Struthio camelus

The Ostrich, or Struthio camelus, is one of the largest birds in the world. Ostriches share the order Struthioniformes with emus, kiwis, and other ratites. It is distinctive in its appearance, with a long neck and legs and the ability to run at speeds of about 74 km/h (46 mph), the top land speed of any bird. The Ostrich is the largest living species of bird and lays the largest egg of any bird species.


The feathers of adult males are mostly black, with white at the ends of the wings and in the tail. Females and young males are grayish-brown and white. The head and neck of both male and female Ostriches is nearly bare, but has a thin layer of down.


They lay eggs that can weigh up to 1.5kg.


Ostriches do not need to drink as they make water internally and get the rest from vegetation. The diet of the ostrich mainly consists of plant matter, although it eats insects as well.


Ostriches are native to savannas and the Sahel of Africa, both north and south of the equatorial forest zone. The Arabian Ostriches in the Near and Middle East were hunted to extinction by the middle of the 20th century.
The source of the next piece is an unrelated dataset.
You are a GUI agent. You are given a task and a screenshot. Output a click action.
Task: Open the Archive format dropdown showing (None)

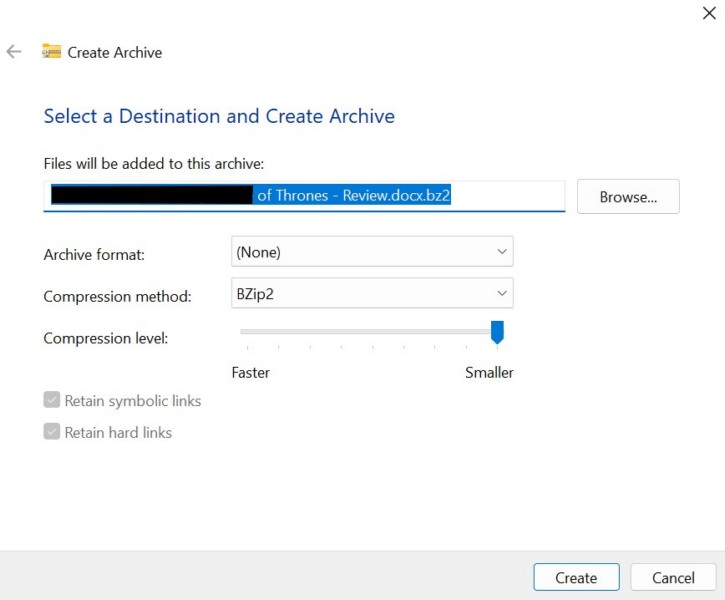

Ostriches live in nomadic groups of five to 50 birds (led by a top hen) that often travel together with other grazing animals, such as zebras or antelopes. They mainly feed on seeds and other plant matter; occasionally they also eat insects such as locusts. Lacking teeth, they swallow pebbles that help as gastroliths to grind the swallowed foodstuff in the gizzard. An adult ostrich typically carries about 1 kg of stones in its stomach. Ostriches can go without water for several days, living off the moisture in the ingested plants. However, they enjoy water and typically take baths where it is available.